Beginning at the line with "Task: Toggle Favorite for this page", output each line to the end of the listing below exactly, please.
[Start of Attachment]
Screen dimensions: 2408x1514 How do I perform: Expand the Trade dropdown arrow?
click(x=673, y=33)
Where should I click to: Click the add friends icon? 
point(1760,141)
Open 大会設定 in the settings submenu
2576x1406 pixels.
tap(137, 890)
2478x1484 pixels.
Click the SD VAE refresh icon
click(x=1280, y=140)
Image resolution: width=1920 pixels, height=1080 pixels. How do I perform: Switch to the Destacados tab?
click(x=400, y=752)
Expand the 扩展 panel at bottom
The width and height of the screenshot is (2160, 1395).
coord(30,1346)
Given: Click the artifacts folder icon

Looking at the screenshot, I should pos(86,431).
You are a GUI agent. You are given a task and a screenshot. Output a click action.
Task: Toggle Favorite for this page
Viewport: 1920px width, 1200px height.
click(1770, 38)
[End of Attachment]
→ Solution
Task: Toggle Favorite for this page
Viewport: 1920px width, 1200px height.
click(1770, 38)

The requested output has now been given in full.